Nonprofit spends millions on Northern Michigan childhood development


MIO — The Northeast Michigan Community Service Agency donated nearly 300,000 hours’ worth of service to its constituents in 11 local counties in 2017.

NEMCSA Outreach and Communication Officer Frances Whitney approached the Oscoda County commissioners at their Aug. 28 workshop meeting in order to give its annual report. During the report she mentioned that this year marks 50 years of service to Northern Michigan communities. Whitney said the organization's goal is to alleviate the causes and conditions of poverty for Northern Michigan communities.

Last year the program was 50 percent funded by the federal government, which provided $27 million. The state provided 41 percent of the funding at roughly $23 million. The final 9 percent was funded by local sources, which added up to roughly $4 million.

NEMCSA spent roughly 50 percent of its budget on early childhood services and 25 percent on its other community-based care programs. The rest was split between youth services, senior services, volunteer programs, community development and management costs.

Whitney said last year the group helped to care for more than 3,000 children through its early childhood services. Those services include early childhood education, family engagement, physical and mental healthcare, nutrition and support for children with disabilities. She said NEMCSA employs roughly 700 people across the state, and nearly 500 of them work for its early childhood development programs.

NEMCSA also provided assistance to slightly more than 2,200 students in primary and secondary school. The School Success program identifies children who are struggling academically and finds ways to assist them, whether the issues they’re facing originate at home or in the classroom.

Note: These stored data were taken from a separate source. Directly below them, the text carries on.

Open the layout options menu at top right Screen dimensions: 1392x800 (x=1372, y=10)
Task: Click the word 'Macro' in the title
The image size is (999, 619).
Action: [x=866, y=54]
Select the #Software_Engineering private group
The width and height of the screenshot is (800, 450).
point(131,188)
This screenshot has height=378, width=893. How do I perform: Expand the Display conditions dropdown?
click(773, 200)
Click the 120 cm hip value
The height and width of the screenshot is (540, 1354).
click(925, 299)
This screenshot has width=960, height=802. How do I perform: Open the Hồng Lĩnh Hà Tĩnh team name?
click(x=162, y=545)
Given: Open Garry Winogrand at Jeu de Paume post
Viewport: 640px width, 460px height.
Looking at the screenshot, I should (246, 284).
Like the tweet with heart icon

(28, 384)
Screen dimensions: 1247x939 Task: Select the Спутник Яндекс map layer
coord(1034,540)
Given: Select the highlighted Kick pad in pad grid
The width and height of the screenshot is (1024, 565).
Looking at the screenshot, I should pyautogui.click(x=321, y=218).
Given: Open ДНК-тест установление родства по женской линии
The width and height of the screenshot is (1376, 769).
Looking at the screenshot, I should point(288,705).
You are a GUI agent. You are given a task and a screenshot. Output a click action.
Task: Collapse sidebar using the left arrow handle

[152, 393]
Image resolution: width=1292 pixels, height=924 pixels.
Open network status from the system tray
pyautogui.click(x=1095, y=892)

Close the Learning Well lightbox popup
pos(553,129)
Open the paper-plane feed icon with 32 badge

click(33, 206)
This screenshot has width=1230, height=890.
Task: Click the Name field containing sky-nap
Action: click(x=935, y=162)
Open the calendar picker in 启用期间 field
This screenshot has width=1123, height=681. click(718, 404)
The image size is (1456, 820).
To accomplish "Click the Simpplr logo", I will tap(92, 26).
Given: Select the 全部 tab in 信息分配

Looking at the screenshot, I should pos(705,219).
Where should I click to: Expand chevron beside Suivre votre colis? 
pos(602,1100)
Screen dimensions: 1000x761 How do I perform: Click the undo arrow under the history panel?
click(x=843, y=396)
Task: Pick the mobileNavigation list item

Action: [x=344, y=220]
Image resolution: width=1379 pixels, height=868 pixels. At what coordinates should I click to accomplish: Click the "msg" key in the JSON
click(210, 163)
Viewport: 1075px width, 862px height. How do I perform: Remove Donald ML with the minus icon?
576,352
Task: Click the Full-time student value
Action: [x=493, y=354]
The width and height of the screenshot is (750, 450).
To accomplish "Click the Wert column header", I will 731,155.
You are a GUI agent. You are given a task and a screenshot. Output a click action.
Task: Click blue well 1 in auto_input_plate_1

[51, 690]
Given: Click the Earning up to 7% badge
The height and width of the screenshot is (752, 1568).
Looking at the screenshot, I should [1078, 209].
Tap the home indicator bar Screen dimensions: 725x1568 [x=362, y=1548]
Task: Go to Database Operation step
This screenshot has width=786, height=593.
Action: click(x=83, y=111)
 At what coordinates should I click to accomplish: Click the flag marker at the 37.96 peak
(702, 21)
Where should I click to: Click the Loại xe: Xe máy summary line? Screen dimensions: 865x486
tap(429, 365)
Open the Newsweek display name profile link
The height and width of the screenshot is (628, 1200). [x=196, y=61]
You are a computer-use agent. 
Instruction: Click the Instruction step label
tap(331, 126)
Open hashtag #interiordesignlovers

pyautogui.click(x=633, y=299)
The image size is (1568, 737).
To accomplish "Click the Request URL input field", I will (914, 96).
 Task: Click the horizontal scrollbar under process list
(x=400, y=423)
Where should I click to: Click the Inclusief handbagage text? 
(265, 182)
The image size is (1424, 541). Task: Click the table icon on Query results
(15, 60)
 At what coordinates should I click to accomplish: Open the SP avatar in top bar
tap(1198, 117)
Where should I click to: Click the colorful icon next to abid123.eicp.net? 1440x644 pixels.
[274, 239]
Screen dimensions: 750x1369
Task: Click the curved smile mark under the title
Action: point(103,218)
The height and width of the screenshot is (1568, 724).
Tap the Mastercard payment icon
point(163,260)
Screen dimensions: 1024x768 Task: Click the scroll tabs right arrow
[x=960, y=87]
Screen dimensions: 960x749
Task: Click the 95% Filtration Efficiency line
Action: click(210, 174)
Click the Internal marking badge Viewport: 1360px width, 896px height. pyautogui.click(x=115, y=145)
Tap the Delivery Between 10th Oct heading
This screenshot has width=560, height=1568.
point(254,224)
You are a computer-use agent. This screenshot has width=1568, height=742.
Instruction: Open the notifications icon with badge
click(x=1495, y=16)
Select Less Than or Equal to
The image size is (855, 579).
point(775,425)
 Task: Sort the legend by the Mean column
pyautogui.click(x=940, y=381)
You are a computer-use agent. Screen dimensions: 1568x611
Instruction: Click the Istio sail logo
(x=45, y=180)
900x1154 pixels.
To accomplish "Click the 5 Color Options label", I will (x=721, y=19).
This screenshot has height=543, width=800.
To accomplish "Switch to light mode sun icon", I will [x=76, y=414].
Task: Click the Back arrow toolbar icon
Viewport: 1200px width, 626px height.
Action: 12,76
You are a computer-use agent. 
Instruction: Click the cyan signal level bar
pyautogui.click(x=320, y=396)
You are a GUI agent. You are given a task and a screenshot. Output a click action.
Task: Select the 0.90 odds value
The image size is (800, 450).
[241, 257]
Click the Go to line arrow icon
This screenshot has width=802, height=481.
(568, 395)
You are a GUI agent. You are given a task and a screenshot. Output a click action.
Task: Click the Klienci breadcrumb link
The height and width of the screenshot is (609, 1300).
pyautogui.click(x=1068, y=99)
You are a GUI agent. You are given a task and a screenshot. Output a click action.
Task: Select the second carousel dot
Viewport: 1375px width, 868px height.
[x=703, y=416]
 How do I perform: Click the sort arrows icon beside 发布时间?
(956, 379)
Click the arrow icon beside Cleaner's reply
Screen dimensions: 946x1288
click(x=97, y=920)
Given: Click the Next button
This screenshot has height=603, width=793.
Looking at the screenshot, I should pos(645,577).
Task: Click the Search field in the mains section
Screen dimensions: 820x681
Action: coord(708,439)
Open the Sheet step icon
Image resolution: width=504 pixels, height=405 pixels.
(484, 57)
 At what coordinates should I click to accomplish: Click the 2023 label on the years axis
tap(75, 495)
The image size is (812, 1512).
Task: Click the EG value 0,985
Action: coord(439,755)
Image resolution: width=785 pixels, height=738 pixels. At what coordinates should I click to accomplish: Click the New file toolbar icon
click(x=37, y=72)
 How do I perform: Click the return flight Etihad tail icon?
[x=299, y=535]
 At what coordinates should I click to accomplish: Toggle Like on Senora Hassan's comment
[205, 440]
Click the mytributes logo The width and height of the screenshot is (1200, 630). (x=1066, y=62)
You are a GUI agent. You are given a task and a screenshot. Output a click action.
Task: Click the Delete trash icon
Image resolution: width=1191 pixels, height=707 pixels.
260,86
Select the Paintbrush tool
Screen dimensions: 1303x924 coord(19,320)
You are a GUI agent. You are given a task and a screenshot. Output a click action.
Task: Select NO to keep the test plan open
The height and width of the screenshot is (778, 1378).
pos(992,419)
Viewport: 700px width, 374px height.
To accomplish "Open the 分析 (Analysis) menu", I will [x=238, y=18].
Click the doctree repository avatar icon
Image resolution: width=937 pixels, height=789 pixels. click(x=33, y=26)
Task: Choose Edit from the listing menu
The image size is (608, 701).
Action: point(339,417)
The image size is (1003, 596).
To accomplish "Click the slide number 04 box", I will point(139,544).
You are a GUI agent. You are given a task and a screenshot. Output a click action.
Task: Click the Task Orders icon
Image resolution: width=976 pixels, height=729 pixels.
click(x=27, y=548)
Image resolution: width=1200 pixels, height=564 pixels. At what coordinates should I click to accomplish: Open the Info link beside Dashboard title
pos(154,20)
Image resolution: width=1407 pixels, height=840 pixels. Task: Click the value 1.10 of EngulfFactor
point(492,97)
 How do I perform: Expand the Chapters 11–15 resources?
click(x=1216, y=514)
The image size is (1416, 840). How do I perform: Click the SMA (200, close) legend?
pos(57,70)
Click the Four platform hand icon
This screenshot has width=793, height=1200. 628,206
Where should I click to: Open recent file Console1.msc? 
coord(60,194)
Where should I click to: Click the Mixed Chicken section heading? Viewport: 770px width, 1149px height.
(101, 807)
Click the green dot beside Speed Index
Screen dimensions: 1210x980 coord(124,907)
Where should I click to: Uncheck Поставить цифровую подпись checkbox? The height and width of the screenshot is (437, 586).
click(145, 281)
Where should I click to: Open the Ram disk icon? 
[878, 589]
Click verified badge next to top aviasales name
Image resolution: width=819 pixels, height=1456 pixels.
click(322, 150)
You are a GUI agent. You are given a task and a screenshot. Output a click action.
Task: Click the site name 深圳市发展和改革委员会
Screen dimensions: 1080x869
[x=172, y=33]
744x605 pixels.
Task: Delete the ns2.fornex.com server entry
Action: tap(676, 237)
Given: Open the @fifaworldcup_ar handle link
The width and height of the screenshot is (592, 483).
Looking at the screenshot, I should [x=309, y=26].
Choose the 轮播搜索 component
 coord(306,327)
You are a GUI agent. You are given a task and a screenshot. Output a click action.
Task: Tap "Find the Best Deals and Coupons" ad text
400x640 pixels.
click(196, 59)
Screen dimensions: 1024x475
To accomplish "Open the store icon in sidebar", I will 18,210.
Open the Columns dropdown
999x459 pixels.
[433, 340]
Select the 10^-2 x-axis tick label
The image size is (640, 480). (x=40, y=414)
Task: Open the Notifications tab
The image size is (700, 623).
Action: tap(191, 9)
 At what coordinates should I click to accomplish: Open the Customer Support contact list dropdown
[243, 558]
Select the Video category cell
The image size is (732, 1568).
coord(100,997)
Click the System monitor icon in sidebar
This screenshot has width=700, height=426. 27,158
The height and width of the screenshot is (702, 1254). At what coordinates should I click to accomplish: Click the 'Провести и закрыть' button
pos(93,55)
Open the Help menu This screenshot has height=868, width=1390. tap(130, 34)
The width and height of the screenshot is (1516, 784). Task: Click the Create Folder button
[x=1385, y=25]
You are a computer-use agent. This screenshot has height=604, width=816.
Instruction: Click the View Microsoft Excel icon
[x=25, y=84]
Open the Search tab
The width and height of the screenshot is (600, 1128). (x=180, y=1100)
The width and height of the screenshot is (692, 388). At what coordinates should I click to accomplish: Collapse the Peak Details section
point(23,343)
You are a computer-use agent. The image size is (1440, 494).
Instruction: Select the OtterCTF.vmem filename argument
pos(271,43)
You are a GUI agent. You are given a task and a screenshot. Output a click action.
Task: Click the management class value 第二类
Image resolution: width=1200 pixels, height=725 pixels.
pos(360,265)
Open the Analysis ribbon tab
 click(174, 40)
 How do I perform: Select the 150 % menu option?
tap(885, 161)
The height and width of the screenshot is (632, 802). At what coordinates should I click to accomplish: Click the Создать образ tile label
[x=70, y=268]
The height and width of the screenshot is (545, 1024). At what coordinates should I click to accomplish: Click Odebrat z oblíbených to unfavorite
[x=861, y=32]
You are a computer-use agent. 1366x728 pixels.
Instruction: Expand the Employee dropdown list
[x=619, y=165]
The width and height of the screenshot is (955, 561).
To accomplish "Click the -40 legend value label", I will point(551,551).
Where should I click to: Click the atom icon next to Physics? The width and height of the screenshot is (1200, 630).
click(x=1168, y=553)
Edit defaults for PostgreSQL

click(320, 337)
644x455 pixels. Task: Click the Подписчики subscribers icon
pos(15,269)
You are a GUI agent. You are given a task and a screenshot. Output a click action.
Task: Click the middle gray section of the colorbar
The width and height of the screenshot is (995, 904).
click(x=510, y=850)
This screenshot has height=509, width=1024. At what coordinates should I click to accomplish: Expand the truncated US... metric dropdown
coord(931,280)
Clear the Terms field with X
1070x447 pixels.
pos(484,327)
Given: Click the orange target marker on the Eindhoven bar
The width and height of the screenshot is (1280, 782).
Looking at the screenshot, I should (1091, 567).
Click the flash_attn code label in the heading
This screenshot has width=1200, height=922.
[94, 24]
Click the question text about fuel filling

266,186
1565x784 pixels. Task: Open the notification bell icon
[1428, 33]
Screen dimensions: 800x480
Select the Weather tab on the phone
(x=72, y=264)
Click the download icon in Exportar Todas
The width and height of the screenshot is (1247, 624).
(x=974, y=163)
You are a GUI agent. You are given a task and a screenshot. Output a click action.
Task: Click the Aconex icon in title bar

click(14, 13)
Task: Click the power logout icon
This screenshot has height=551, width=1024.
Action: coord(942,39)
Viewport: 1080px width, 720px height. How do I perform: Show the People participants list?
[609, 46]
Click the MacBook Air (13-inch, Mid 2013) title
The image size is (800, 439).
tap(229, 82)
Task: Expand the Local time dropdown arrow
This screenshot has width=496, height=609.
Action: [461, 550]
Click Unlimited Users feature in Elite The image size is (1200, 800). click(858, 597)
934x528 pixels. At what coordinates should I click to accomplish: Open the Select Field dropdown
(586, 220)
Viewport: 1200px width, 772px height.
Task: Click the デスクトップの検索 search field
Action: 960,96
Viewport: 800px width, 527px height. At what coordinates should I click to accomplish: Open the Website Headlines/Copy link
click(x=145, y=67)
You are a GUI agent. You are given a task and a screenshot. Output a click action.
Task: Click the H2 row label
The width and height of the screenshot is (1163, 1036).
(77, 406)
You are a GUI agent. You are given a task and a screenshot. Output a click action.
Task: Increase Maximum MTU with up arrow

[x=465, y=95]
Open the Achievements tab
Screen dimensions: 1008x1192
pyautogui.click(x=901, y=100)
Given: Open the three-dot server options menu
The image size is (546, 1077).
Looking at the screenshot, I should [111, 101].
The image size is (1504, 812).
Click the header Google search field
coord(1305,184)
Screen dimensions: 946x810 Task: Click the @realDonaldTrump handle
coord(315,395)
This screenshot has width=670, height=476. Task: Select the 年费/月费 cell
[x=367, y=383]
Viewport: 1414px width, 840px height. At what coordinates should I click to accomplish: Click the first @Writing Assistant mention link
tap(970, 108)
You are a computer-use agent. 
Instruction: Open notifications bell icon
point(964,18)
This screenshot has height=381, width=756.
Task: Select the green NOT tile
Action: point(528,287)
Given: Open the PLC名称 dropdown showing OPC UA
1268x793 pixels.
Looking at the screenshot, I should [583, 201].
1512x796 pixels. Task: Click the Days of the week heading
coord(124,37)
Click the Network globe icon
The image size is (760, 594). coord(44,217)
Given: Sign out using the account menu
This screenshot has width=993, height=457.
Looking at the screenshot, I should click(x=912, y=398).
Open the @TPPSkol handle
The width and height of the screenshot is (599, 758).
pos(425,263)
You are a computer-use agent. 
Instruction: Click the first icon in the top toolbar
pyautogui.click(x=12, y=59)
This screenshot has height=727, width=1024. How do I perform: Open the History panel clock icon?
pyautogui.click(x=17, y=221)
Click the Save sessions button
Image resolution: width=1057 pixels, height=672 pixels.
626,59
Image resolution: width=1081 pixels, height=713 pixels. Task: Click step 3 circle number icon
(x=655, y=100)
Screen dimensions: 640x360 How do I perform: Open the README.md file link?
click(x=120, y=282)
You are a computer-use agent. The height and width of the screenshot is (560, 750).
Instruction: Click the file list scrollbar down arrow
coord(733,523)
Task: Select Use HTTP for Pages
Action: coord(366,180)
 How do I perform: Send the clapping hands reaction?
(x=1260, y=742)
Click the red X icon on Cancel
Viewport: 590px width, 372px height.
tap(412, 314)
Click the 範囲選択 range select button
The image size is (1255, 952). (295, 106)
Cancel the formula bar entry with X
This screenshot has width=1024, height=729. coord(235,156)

According to Whitney, nearly 9,000 homes received supplemental food assistance through donations of food boxes, and more than 600,000 meals were provided to seniors and homebound individuals. Overall that program, among others, helped more than 11,000 seniors maintain an independent lifestyle.

In addition to the different programs for children and seniors, Whitney said NEMCSA also provided more than $450,000 worth of emergency payments to families in need. Those payments were disbursed in the form of tax, rental and utility supplementation programs, among other things.